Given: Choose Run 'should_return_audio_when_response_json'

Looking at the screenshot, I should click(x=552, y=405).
--
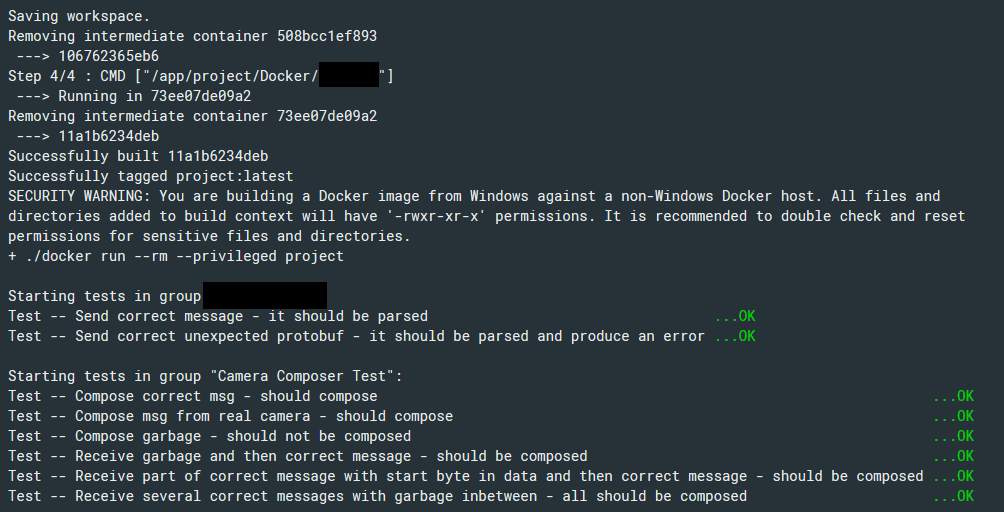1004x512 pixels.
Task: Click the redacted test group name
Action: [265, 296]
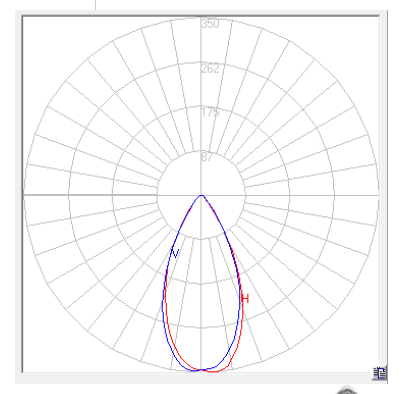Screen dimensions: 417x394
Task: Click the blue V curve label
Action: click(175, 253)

Description of the task:
Reproduce word for word the records beginning with the line containing "Given: Choose Run" and ending with the line containing "Looking at the", including both of those lines.

Solution:
Given: Choose Run 'should_return_audio_when_response_json'

Looking at the screenshot, I should click(x=552, y=405).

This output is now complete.